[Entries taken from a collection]

^^^^^^^^

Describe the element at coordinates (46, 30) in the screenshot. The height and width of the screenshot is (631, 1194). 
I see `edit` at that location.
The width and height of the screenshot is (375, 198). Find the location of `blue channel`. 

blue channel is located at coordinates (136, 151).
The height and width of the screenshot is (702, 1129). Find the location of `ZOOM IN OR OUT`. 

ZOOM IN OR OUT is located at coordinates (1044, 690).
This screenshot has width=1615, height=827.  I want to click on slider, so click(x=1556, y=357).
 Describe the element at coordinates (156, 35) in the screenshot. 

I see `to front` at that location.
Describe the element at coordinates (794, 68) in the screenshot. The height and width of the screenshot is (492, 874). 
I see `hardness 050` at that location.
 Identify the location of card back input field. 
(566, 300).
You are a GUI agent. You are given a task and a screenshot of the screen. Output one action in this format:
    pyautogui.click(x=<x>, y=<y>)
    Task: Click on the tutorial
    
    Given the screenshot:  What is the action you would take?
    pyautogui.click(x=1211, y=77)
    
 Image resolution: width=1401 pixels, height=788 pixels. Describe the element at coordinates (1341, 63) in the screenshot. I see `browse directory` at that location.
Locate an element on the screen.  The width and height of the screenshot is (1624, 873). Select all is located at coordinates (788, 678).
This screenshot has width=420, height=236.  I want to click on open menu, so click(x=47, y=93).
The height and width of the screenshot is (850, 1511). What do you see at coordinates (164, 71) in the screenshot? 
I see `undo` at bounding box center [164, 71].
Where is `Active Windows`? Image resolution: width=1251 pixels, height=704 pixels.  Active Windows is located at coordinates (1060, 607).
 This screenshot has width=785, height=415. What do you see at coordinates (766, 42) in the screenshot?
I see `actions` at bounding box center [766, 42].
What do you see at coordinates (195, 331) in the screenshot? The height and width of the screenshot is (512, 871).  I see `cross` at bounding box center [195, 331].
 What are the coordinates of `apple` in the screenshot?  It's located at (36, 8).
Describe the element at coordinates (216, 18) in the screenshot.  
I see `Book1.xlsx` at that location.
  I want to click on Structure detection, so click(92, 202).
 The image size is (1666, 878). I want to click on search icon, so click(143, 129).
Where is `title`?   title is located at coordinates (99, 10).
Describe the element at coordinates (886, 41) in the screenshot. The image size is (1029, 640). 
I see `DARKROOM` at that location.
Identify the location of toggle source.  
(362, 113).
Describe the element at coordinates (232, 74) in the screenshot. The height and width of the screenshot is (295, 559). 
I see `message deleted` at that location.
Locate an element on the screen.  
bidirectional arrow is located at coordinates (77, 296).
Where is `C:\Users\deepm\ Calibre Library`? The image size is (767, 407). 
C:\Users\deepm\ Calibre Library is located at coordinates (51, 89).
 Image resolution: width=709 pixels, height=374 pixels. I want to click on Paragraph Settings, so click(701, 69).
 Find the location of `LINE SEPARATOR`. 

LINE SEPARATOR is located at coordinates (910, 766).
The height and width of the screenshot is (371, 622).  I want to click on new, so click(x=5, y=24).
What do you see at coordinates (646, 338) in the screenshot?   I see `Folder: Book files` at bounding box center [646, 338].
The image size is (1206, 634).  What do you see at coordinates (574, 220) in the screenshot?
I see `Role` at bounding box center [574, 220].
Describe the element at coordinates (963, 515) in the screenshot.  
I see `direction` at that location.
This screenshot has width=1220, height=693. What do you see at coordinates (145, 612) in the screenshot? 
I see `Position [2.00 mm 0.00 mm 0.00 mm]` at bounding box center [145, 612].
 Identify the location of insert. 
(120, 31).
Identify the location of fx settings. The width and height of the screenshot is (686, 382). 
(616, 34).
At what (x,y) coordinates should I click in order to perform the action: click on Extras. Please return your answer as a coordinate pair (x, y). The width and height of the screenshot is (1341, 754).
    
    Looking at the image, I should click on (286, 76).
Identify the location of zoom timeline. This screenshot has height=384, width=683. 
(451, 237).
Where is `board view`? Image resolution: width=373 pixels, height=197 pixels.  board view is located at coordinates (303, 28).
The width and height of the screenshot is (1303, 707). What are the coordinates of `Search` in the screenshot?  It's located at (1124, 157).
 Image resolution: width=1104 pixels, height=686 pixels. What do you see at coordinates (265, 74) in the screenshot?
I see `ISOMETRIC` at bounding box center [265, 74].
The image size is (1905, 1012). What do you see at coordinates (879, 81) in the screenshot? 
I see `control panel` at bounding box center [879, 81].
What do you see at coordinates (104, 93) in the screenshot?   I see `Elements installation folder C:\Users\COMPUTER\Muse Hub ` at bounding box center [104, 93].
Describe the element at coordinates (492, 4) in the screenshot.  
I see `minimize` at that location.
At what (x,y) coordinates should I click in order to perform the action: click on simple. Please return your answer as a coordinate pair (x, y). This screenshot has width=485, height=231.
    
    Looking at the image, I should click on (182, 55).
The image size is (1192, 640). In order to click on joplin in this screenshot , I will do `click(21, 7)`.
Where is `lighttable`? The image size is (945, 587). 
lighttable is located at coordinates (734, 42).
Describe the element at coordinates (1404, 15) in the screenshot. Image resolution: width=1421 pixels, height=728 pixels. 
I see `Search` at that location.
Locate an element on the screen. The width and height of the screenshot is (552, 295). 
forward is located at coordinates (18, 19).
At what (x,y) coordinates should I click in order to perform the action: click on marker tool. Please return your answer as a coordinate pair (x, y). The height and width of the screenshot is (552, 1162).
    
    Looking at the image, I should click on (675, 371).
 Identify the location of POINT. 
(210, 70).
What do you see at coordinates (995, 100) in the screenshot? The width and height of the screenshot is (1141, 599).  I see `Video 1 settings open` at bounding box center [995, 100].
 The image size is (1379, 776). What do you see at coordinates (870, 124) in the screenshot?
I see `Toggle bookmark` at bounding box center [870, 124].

^^^^^^^^

Your goal ->
Could you render the entries above as a JSON list of strings, with one string per line and blank lines omitted?

Solved problem ->
[
  "Describe the element at coordinates (46, 30) in the screenshot. The height and width of the screenshot is (631, 1194). ",
  "I see `edit` at that location.",
  "The width and height of the screenshot is (375, 198). Find the location of `blue channel`. ",
  "blue channel is located at coordinates (136, 151).",
  "The height and width of the screenshot is (702, 1129). Find the location of `ZOOM IN OR OUT`. ",
  "ZOOM IN OR OUT is located at coordinates (1044, 690).",
  "This screenshot has width=1615, height=827.  I want to click on slider, so click(x=1556, y=357).",
  " Describe the element at coordinates (156, 35) in the screenshot. ",
  "I see `to front` at that location.",
  "Describe the element at coordinates (794, 68) in the screenshot. The height and width of the screenshot is (492, 874). ",
  "I see `hardness 050` at that location.",
  " Identify the location of card back input field. ",
  "(566, 300).",
  "You are a GUI agent. You are given a task and a screenshot of the screen. Output one action in this format:",
  "    pyautogui.click(x=<x>, y=<y>)",
  "    Task: Click on the tutorial",
  "    Given the screenshot:  What is the action you would take?",
  "    pyautogui.click(x=1211, y=77)",
  " Image resolution: width=1401 pixels, height=788 pixels. Describe the element at coordinates (1341, 63) in the screenshot. I see `browse directory` at that location.",
  "Locate an element on the screen.  The width and height of the screenshot is (1624, 873). Select all is located at coordinates (788, 678).",
  "This screenshot has width=420, height=236.  I want to click on open menu, so click(x=47, y=93).",
  "The height and width of the screenshot is (850, 1511). What do you see at coordinates (164, 71) in the screenshot? ",
  "I see `undo` at bounding box center [164, 71].",
  "Where is `Active Windows`? Image resolution: width=1251 pixels, height=704 pixels.  Active Windows is located at coordinates (1060, 607).",
  " This screenshot has width=785, height=415. What do you see at coordinates (766, 42) in the screenshot?",
  "I see `actions` at bounding box center [766, 42].",
  "What do you see at coordinates (195, 331) in the screenshot? The height and width of the screenshot is (512, 871).  I see `cross` at bounding box center [195, 331].",
  " What are the coordinates of `apple` in the screenshot?  It's located at (36, 8).",
  "Describe the element at coordinates (216, 18) in the screenshot.  ",
  "I see `Book1.xlsx` at that location.",
  "  I want to click on Structure detection, so click(92, 202).",
  " The image size is (1666, 878). I want to click on search icon, so click(143, 129).",
  "Where is `title`?   title is located at coordinates (99, 10).",
  "Describe the element at coordinates (886, 41) in the screenshot. The image size is (1029, 640). ",
  "I see `DARKROOM` at that location.",
  "Identify the location of toggle source.  ",
  "(362, 113).",
  "Describe the element at coordinates (232, 74) in the screenshot. The height and width of the screenshot is (295, 559). ",
  "I see `message deleted` at that location.",
  "Locate an element on the screen.  ",
  "bidirectional arrow is located at coordinates (77, 296).",
  "Where is `C:\\Users\\deepm\\ Calibre Library`? The image size is (767, 407). ",
  "C:\\Users\\deepm\\ Calibre Library is located at coordinates (51, 89).",
  " Image resolution: width=709 pixels, height=374 pixels. I want to click on Paragraph Settings, so click(701, 69).",
  " Find the location of `LINE SEPARATOR`. ",
  "LINE SEPARATOR is located at coordinates (910, 766).",
  "The height and width of the screenshot is (371, 622).  I want to click on new, so click(x=5, y=24).",
  "What do you see at coordinates (646, 338) in the screenshot?   I see `Folder: Book files` at bounding box center [646, 338].",
  "The image size is (1206, 634).  What do you see at coordinates (574, 220) in the screenshot?",
  "I see `Role` at bounding box center [574, 220].",
  "Describe the element at coordinates (963, 515) in the screenshot.  ",
  "I see `direction` at that location.",
  "This screenshot has width=1220, height=693. What do you see at coordinates (145, 612) in the screenshot? ",
  "I see `Position [2.00 mm 0.00 mm 0.00 mm]` at bounding box center [145, 612].",
  " Identify the location of insert. ",
  "(120, 31).",
  "Identify the location of fx settings. The width and height of the screenshot is (686, 382). ",
  "(616, 34).",
  "At what (x,y) coordinates should I click in order to perform the action: click on Extras. Please return your answer as a coordinate pair (x, y). The width and height of the screenshot is (1341, 754).",
  "    Looking at the image, I should click on (286, 76).",
  "Identify the location of zoom timeline. This screenshot has height=384, width=683. ",
  "(451, 237).",
  "Where is `board view`? Image resolution: width=373 pixels, height=197 pixels.  board view is located at coordinates (303, 28).",
  "The width and height of the screenshot is (1303, 707). What are the coordinates of `Search` in the screenshot?  It's located at (1124, 157).",
  " Image resolution: width=1104 pixels, height=686 pixels. What do you see at coordinates (265, 74) in the screenshot?",
  "I see `ISOMETRIC` at bounding box center [265, 74].",
  "The image size is (1905, 1012). What do you see at coordinates (879, 81) in the screenshot? ",
  "I see `control panel` at bounding box center [879, 81].",
  "What do you see at coordinates (104, 93) in the screenshot?   I see `Elements installation folder C:\\Users\\COMPUTER\\Muse Hub ` at bounding box center [104, 93].",
  "Describe the element at coordinates (492, 4) in the screenshot.  ",
  "I see `minimize` at that location.",
  "At what (x,y) coordinates should I click in order to perform the action: click on simple. Please return your answer as a coordinate pair (x, y). This screenshot has width=485, height=231.",
  "    Looking at the image, I should click on (182, 55).",
  "The image size is (1192, 640). In order to click on joplin in this screenshot , I will do `click(21, 7)`.",
  "Where is `lighttable`? The image size is (945, 587). ",
  "lighttable is located at coordinates (734, 42).",
  "Describe the element at coordinates (1404, 15) in the screenshot. Image resolution: width=1421 pixels, height=728 pixels. ",
  "I see `Search` at that location.",
  "Locate an element on the screen. The width and height of the screenshot is (552, 295). ",
  "forward is located at coordinates (18, 19).",
  "At what (x,y) coordinates should I click in order to perform the action: click on marker tool. Please return your answer as a coordinate pair (x, y). The height and width of the screenshot is (552, 1162).",
  "    Looking at the image, I should click on (675, 371).",
  " Identify the location of POINT. ",
  "(210, 70).",
  "What do you see at coordinates (995, 100) in the screenshot? The width and height of the screenshot is (1141, 599).  I see `Video 1 settings open` at bounding box center [995, 100].",
  " The image size is (1379, 776). What do you see at coordinates (870, 124) in the screenshot?",
  "I see `Toggle bookmark` at bounding box center [870, 124]."
]